Please update the entries below so that every "Screen dimensions" becomes "Screen size", leaving everything else unchanged.
╭──
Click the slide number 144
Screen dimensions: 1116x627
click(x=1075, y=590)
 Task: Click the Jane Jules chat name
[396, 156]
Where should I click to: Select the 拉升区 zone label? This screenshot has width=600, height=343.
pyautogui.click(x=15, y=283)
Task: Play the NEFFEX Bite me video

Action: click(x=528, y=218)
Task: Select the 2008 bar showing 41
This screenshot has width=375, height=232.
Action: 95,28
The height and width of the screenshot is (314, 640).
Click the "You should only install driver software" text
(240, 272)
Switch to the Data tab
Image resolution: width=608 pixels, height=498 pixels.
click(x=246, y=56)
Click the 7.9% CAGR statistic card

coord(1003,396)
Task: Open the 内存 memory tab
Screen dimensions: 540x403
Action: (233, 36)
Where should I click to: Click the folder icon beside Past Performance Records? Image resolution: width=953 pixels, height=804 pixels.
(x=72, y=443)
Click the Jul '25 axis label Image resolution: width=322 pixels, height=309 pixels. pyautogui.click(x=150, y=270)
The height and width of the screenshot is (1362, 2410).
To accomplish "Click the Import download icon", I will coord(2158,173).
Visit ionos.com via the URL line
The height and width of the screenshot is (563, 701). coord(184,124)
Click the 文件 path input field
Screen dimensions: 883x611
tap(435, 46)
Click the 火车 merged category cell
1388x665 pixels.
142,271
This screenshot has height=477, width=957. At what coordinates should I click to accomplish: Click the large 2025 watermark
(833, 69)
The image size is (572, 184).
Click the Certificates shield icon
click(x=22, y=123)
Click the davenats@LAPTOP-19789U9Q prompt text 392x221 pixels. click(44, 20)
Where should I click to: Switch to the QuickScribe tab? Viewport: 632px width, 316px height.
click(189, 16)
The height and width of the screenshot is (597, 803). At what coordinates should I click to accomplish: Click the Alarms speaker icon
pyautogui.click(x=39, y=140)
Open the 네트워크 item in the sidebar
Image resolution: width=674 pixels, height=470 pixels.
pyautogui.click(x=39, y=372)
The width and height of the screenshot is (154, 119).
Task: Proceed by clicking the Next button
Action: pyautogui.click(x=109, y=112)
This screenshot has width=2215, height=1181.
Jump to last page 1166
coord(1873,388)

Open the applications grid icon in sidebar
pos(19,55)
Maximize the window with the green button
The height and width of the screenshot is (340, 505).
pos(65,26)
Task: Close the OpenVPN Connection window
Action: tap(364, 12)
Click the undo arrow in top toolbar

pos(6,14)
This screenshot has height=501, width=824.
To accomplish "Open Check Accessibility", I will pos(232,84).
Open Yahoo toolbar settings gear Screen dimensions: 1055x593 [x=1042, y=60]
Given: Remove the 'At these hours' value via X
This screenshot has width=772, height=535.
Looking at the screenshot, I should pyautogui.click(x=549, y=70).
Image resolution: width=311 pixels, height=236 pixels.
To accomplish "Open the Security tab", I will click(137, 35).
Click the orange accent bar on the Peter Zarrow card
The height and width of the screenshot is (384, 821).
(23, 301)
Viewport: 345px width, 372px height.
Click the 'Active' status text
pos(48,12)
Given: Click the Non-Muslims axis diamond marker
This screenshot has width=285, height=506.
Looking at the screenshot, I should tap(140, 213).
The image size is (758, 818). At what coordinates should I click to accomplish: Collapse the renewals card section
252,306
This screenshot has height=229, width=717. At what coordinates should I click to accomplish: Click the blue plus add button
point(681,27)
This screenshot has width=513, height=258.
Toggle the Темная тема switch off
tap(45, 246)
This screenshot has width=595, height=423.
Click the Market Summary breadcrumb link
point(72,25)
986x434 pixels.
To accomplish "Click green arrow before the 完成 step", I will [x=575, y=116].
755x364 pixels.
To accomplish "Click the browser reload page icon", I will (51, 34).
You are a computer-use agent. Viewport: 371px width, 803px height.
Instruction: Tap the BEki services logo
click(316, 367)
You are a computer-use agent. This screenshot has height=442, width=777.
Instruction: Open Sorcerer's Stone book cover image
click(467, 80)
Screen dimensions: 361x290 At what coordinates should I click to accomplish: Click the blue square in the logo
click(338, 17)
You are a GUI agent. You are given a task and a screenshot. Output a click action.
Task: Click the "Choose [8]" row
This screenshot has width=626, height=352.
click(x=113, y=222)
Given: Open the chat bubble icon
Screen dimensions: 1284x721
╰──
» **Reply to the exercise**
Click the slide number 144
Screen size: 1116x627
click(x=1075, y=590)
 Task: Click the Jane Jules chat name
[396, 156]
Where should I click to: Select the 拉升区 zone label? This screenshot has width=600, height=343.
pyautogui.click(x=15, y=283)
Task: Play the NEFFEX Bite me video

Action: click(x=528, y=218)
Task: Select the 2008 bar showing 41
This screenshot has width=375, height=232.
Action: 95,28
The height and width of the screenshot is (314, 640).
Click the "You should only install driver software" text
(240, 272)
Switch to the Data tab
Image resolution: width=608 pixels, height=498 pixels.
click(x=246, y=56)
Click the 7.9% CAGR statistic card

coord(1003,396)
Task: Open the 内存 memory tab
Screen size: 540x403
Action: (233, 36)
Where should I click to: Click the folder icon beside Past Performance Records? Image resolution: width=953 pixels, height=804 pixels.
(x=72, y=443)
Click the Jul '25 axis label Image resolution: width=322 pixels, height=309 pixels. pyautogui.click(x=150, y=270)
The height and width of the screenshot is (1362, 2410).
To accomplish "Click the Import download icon", I will coord(2158,173).
Visit ionos.com via the URL line
The height and width of the screenshot is (563, 701). coord(184,124)
Click the 文件 path input field
Screen size: 883x611
tap(435, 46)
Click the 火车 merged category cell
1388x665 pixels.
142,271
This screenshot has height=477, width=957. At what coordinates should I click to accomplish: Click the large 2025 watermark
(833, 69)
The image size is (572, 184).
Click the Certificates shield icon
click(x=22, y=123)
Click the davenats@LAPTOP-19789U9Q prompt text 392x221 pixels. click(44, 20)
Where should I click to: Switch to the QuickScribe tab? Viewport: 632px width, 316px height.
click(189, 16)
The height and width of the screenshot is (597, 803). At what coordinates should I click to accomplish: Click the Alarms speaker icon
pyautogui.click(x=39, y=140)
Open the 네트워크 item in the sidebar
Image resolution: width=674 pixels, height=470 pixels.
pyautogui.click(x=39, y=372)
The width and height of the screenshot is (154, 119).
Task: Proceed by clicking the Next button
Action: pyautogui.click(x=109, y=112)
This screenshot has width=2215, height=1181.
Jump to last page 1166
coord(1873,388)

Open the applications grid icon in sidebar
pos(19,55)
Maximize the window with the green button
The height and width of the screenshot is (340, 505).
pos(65,26)
Task: Close the OpenVPN Connection window
Action: tap(364, 12)
Click the undo arrow in top toolbar

pos(6,14)
This screenshot has height=501, width=824.
To accomplish "Open Check Accessibility", I will pos(232,84).
Open Yahoo toolbar settings gear Screen size: 1055x593 [x=1042, y=60]
Given: Remove the 'At these hours' value via X
This screenshot has width=772, height=535.
Looking at the screenshot, I should pyautogui.click(x=549, y=70).
Image resolution: width=311 pixels, height=236 pixels.
To accomplish "Open the Security tab", I will click(137, 35).
Click the orange accent bar on the Peter Zarrow card
The height and width of the screenshot is (384, 821).
(23, 301)
Viewport: 345px width, 372px height.
Click the 'Active' status text
pos(48,12)
Given: Click the Non-Muslims axis diamond marker
This screenshot has width=285, height=506.
Looking at the screenshot, I should tap(140, 213).
The image size is (758, 818). At what coordinates should I click to accomplish: Collapse the renewals card section
252,306
This screenshot has height=229, width=717. At what coordinates should I click to accomplish: Click the blue plus add button
point(681,27)
This screenshot has width=513, height=258.
Toggle the Темная тема switch off
tap(45, 246)
This screenshot has width=595, height=423.
Click the Market Summary breadcrumb link
point(72,25)
986x434 pixels.
To accomplish "Click green arrow before the 完成 step", I will [x=575, y=116].
755x364 pixels.
To accomplish "Click the browser reload page icon", I will (51, 34).
You are a computer-use agent. Viewport: 371px width, 803px height.
Instruction: Tap the BEki services logo
click(316, 367)
You are a computer-use agent. This screenshot has height=442, width=777.
Instruction: Open Sorcerer's Stone book cover image
click(467, 80)
Screen size: 361x290 At what coordinates should I click to accomplish: Click the blue square in the logo
click(338, 17)
You are a GUI agent. You are given a task and a screenshot. Output a click action.
Task: Click the "Choose [8]" row
This screenshot has width=626, height=352.
click(x=113, y=222)
Given: Open the chat bubble icon
Screen size: 1284x721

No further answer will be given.